When a small number of commercial carriers dominate specific geographic markets, they exert inordinate power over consumer choice and payment. For example, Medicare Advantage plans now cover 19 million beneficiaries, yet just two insurers account for 41 percent of this market. On a similar note, Blue Cross Blue Shield accounts for 85 percent of the individual market and 93 percent of the large group market in Alabama.
When large health systems merge, they often shrink their networks, meaning patients may be forced to go out of network to maintain a relationship with their physician. For physicians, greater consolidation means they are often pressured to accept lower payment levels to stay within a particular network.
"The AAFP is deeply troubled by the explosion of mergers between hospitals and health systems," said the letter. "These mergers, in our opinion, are driving up costs, decreasing competition, and creating an escalating arms race in medical technology and costly, low-value medical services. No evidence exists that these mergers are decreasing prices in those marketplaces where they occur."

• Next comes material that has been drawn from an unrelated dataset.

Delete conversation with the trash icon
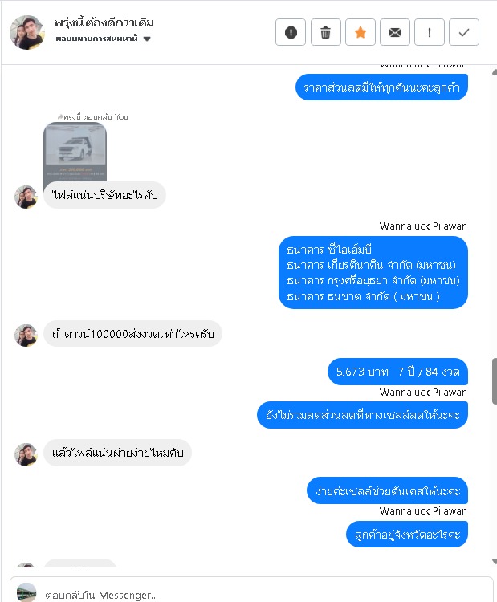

Another trend that limits access is the rapid rise in high-deductible health plans that dominate the employer-sponsored insurance market. Individuals with these plans often have annual deductibles of $2,000 or more and, as a result, may delay or forgo care rather than pay for a primary care visit out-of-pocket.
"Higher deductibles create a financial disconnect between individuals, their primary care physician, and the broader health care system," the letter noted.
The AAFP has proposed a primary care benefit that would be standard for all commercial policies under which visits to a primary care physician or medical team would not be subject to a deductible or copayment.
Finally, the letter presses the agency to remove legal barriers for patients who want to use their health savings accounts to pay for direct primary care (DPC) arrangements. Current tax law prevents patients from doing so because the IRS considers DPC to be insurance. The AAFP has supported legislation previously introduced in Congress that would change that designation.